XL. Pero se pueden alimentar los algoritmos con bases de datos racistas o sexistas. O usarlos indebidamente para crear un sistema de vigilancia omnisciente. A comienzos de año, la empresa norteamericana Clearview AI anunció que había desarrollado un revolucionario software de reconocimiento facial. Basta con hacerle una sola foto a una persona, introducirla en el programa y este encuentra al instante todas las fotos de ella que haya en Internet. Este sistema permite identificar casi a cualquier persona. ¿No es el comienzo de la vigilancia total?

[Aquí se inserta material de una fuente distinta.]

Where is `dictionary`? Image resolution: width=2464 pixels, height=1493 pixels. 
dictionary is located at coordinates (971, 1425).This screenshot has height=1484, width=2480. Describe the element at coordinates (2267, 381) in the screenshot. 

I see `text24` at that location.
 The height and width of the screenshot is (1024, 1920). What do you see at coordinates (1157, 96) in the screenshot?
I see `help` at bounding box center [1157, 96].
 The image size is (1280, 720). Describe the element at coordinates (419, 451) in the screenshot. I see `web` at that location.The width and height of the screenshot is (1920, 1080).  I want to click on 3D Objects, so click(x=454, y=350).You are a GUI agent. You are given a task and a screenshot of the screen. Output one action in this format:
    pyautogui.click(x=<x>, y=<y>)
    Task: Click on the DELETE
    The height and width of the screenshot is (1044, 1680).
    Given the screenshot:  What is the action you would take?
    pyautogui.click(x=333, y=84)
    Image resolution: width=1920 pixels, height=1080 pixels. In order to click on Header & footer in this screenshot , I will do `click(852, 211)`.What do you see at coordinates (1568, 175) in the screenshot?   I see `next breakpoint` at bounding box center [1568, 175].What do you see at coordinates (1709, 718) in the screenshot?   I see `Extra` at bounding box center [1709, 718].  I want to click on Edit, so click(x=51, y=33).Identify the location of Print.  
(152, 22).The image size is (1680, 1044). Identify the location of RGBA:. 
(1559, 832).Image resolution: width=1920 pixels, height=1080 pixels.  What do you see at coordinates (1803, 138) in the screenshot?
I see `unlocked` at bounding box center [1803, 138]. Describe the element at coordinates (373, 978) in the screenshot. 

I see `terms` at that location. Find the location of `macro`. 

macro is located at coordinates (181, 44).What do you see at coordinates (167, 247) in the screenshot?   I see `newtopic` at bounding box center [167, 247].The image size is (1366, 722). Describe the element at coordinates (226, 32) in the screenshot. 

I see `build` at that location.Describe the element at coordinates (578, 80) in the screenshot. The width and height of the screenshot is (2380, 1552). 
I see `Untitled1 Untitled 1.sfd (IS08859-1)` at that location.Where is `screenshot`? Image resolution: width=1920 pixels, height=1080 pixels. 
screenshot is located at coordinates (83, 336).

M.K. Sí, yo también veo el problema. Pero no hay vuelta atrás, nuestras fotos están almacenadas por todas partes. Las tienen nuestros gobiernos; las tienen Facebook, Google y compañía. Usamos sus programas, guardamos nuestros datos en sus servidores y les damos plenos derechos para utilizarlos. Y las empresas y los gobiernos pueden averiguar más cosas sobre nosotros a partir de nuestros rostros de lo que la mayoría nos pensamos.

XL. ¿Cómo?

M.K. Nuestra personalidad se refleja en nuestros rasgos. A partir de ellos podemos hacer un pronóstico sobre si una persona es introvertida o extrovertida, por ejemplo; o conservadora o progresista.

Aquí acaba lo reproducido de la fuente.